GIVEN PROBLEM 1:
Repeat word for word the part of the morpheme-based morphology text starting with "2.1 Morpheme-Based Morphology" and going on through "of morpheme-based theories.".
GIVEN PROBLEM 2:
Write the next part of the text on morpheme-based morphology, picking up after its final sentence.

2.1 Morpheme-Based Morphology
The crucial aspect of morpheme-based theories of morphology for this paper is that they assume a single morpheme, it a sign, i.e. a mutually implied pairing of sound and meaning. Within this school of thought, lexemes and grammatical morphemes, bound and free, are the same. Language comprises sounds which symbolize meanings and morphology encodes those sounds to be meaningful, whether the meanings are grammatical or semantic categories or both. Lexical and grammatical morphemes do not differ significantly enough to be assigned autonomous components or defined distinctively in theories of competence. Let us now examine these two fundamental assumptions of morpheme-based theories.
2.1.1 Stems and affixes are signs ('morphemes')
Within morpheme-base theories, both stems and affixes are mutually implied triplets of semantic, grammatical, and phonological representations.4 Lieber (1992: 22), for example, asserts that 'affixes like -ize will be regarded as bound verbs, with all of the properties to be expected of verbs (e.g. having an argument structure, possessing the morphosyntactic features of verbs)'. Sadock (1991: 37) goes to far as to call affixes 'lexemes', e.g. 'Let us assume the lexical entry in L13 for the English verbal inflection -s. Then we can see that the three lexemes, Fido, bark, and -s can lexicalize all three trees ....' Sadock goes on to illustrate the suffix -s with the following figure, Sadock's (L13), p. 37:
(1) |
-s |
|
Syntax = nil |
|
Semantics = O-1 |
|
Morphology = [V[-1] V[-0] ___] |
Compare this illustration with the lexical entry for Fido, Sadock's (L2), P: 31:
(2) |
Fido |
|
Syntax = N[2] |
|
Semantics [Q [Q[-1] DEF] [F[ F[-1] __] X ]] |
|
Morphology = N[-1] |
The details of these representations are not germane to the point of this article; important is the fact that a fundamental attribute of morpheme-base morphology is the assumption that there is a single morpheme, the minimal meaningful unit of language, and that all stems, affixes, and other types of morphological modification (e.g. reduplication, revoweling, stem mutation) are may be described under this one rubric.

LISTED ENTRIES:
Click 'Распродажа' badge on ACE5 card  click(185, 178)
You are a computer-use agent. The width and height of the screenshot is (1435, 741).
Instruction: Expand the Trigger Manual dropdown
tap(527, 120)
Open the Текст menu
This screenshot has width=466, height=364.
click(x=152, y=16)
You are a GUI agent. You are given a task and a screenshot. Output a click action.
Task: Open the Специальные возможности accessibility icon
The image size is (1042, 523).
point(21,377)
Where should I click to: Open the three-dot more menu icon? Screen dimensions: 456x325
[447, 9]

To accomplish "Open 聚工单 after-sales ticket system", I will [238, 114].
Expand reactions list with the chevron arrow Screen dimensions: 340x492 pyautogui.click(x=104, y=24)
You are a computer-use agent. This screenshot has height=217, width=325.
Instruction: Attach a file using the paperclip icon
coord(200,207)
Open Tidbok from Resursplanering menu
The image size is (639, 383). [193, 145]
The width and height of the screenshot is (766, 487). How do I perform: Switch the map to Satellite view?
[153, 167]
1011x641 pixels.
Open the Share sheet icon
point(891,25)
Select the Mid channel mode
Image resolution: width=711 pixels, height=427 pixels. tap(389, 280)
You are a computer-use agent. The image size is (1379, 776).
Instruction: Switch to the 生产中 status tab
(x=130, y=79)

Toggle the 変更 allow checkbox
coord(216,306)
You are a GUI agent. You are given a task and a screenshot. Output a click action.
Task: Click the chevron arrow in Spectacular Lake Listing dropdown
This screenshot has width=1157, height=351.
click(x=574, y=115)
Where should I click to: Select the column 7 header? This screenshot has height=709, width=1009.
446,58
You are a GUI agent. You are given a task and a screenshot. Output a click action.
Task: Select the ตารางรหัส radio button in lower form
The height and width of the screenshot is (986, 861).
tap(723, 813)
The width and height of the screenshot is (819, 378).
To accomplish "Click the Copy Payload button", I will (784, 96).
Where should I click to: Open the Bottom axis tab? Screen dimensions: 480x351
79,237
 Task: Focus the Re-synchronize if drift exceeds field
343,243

FINAL ANSWER 1:
2.1 Morpheme-Based Morphology
The crucial aspect of morpheme-based theories of morphology for this paper is that they assume a single morpheme, it a sign, i.e. a mutually implied pairing of sound and meaning. Within this school of thought, lexemes and grammatical morphemes, bound and free, are the same. Language comprises sounds which symbolize meanings and morphology encodes those sounds to be meaningful, whether the meanings are grammatical or semantic categories or both. Lexical and grammatical morphemes do not differ significantly enough to be assigned autonomous components or defined distinctively in theories of competence. Let us now examine these two fundamental assumptions of morpheme-based theories.

FINAL ANSWER 2:
All these objects are signs, mutually implied associations of sound and meaning or triplets of phonological, grammatical, and semantic representations.5 This conclusion is forced by the assumption that all morphemes are the same and the empirical fact that all lexical morphemes have intensional and extensional meaning. Affixes and other forms of morphological marking generally seem to be meaningful, too; thus -s seems to mean 'Plural', or 'Possessive', or '3rdSg' in its various uses. Stem reduplication and revoweling seems to indicate the same sort of categories. If we use the term 'meaning' in its broadest sense, specifically, to include grammatical as well as intensional meaning, and allow grammatical and semantic representations, we derive the sound-meaning consistency that we need to maintain that all morphemes are alike. The linguistic sign is the simplest possible representation of the relation between linguistic sound and meaning and hence adds an elegance to the theory of morphemes and contributes to our understanding of language learnability. Other, more complicated though logically possible relations between sound and meaning are ruled out theoretically.
2.1.2 Morphemes are stored in a single lexicon
Since they are essentially identical, all morphemes are stored in a single lexicon (Bloomfield 1933: 161-163). Since stems and affixes are essentially identical, they may be inserted into syntactic structure by the same lexical copying mechanism, usually positioned before movement rules in current linguistic models.6 The storage of all meaningful linguistic elements in a single component offers a theoretical elegance for it implies a single origin for meaning from a single type of linguistic object, the morpheme. Moreover, these objects are copied into phrase structure by a single mechanism, essentially, "COPY OVER (x,y)", where y is a complex symbol in a minimal projection of a phrase, x is a lexical item, and x is not incompatible with y. In other words, if a minimal projection contains the categories of N, an N but not an A or V may be copied over it from the lexicon. This same operation applies to stems, affixes, and since McCarthy (1981) and Marantz (1982), Semitic revoweling and reduplication.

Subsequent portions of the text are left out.